* [Provided information]
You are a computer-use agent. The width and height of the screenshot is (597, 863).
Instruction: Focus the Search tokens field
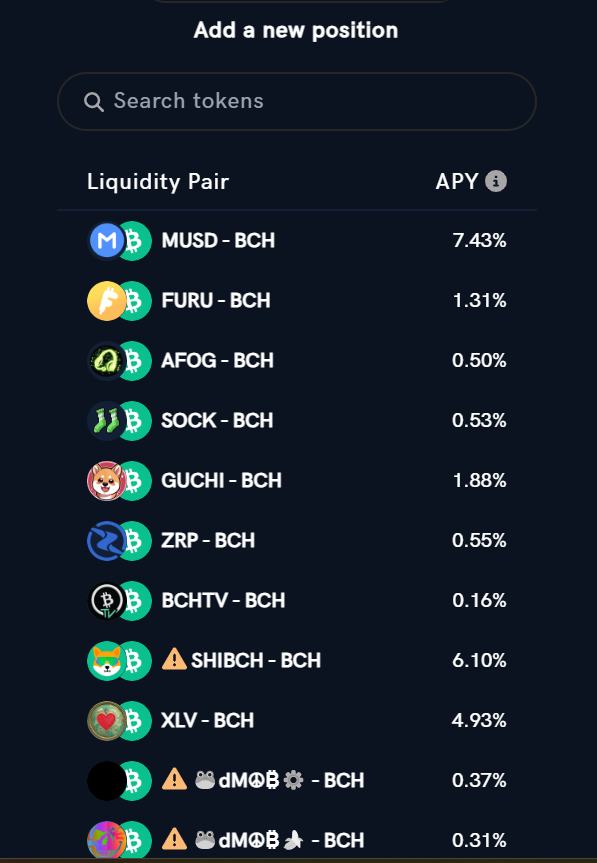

* * *

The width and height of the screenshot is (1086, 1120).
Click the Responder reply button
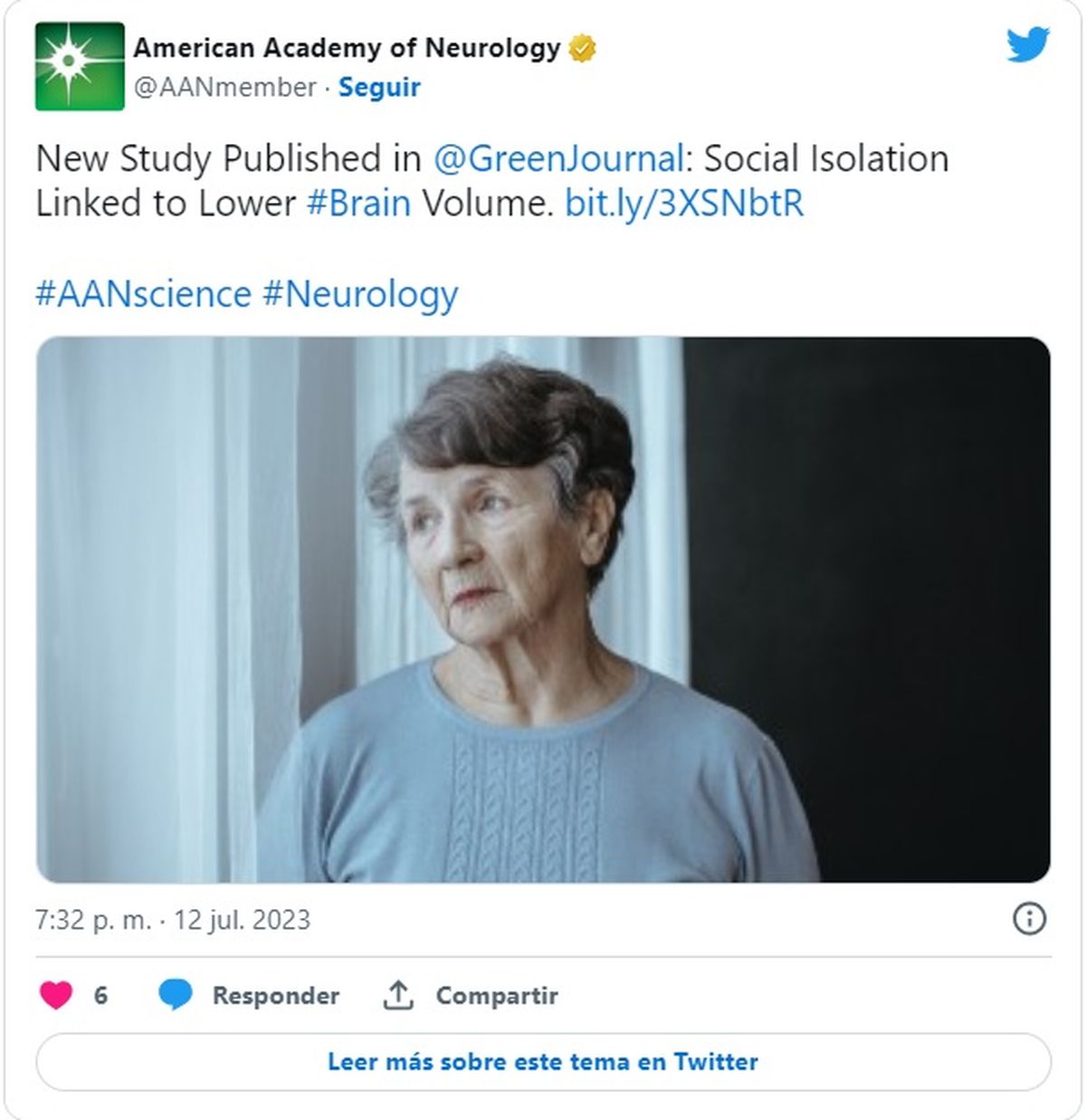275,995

* [Required action] Each line above from the one with "You are a computer-use" up to and including the one with "Instruction: Focus the Search tokens field" must be set down exactly, and no line outside that span may appear.

* [Response box]
You are a computer-use agent. The width and height of the screenshot is (597, 863).
Instruction: Focus the Search tokens field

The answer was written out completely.